DATASET EXTRACT –
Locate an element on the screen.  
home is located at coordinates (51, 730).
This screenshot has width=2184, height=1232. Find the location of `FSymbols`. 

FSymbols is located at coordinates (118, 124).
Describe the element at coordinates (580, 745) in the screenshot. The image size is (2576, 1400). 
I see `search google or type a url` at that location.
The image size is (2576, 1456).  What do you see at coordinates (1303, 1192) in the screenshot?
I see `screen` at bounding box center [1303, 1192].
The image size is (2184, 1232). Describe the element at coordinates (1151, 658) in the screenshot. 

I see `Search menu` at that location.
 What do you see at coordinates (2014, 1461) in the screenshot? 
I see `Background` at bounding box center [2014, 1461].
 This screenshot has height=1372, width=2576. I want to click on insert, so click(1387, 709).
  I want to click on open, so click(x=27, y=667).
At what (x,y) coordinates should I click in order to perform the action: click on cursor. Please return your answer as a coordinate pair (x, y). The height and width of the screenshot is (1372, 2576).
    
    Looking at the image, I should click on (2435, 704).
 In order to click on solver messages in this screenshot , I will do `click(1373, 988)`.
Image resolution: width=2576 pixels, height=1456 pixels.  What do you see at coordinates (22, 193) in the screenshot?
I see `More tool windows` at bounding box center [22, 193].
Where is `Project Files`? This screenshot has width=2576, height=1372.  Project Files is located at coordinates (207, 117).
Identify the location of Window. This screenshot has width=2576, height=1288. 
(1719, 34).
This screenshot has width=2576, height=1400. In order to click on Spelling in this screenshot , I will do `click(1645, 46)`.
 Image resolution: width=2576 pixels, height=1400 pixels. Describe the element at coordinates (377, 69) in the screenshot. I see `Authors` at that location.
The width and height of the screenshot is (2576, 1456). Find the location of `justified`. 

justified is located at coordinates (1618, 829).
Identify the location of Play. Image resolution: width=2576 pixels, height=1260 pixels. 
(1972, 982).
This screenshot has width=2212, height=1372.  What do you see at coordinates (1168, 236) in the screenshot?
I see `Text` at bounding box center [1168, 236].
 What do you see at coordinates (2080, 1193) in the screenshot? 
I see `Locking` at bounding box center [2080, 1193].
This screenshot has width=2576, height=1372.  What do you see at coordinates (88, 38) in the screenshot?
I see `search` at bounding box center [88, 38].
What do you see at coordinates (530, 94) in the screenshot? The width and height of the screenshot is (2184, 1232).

YOUR GOAL – Arrange the records as a Markdown table with the columns "No." and "Record Line," numbering each row. Begin at the first line of the records, stop after the line containing "Looking at the", and omit blank lines.

EXERCISE RESPONSE –
| No. | Record Line |
|---|---|
| 1 | Locate an element on the screen.   |
| 2 | home is located at coordinates (51, 730). |
| 3 | This screenshot has width=2184, height=1232. Find the location of `FSymbols`.  |
| 4 | FSymbols is located at coordinates (118, 124). |
| 5 | Describe the element at coordinates (580, 745) in the screenshot. The image size is (2576, 1400).  |
| 6 | I see `search google or type a url` at that location. |
| 7 | The image size is (2576, 1456).  What do you see at coordinates (1303, 1192) in the screenshot? |
| 8 | I see `screen` at bounding box center [1303, 1192]. |
| 9 | The image size is (2184, 1232). Describe the element at coordinates (1151, 658) in the screenshot.  |
| 10 | I see `Search menu` at that location. |
| 11 |  What do you see at coordinates (2014, 1461) in the screenshot?  |
| 12 | I see `Background` at bounding box center [2014, 1461]. |
| 13 |  This screenshot has height=1372, width=2576. I want to click on insert, so click(1387, 709). |
| 14 |   I want to click on open, so click(x=27, y=667). |
| 15 | At what (x,y) coordinates should I click in order to perform the action: click on cursor. Please return your answer as a coordinate pair (x, y). The height and width of the screenshot is (1372, 2576). |
| 16 |     Looking at the image, I should click on (2435, 704). |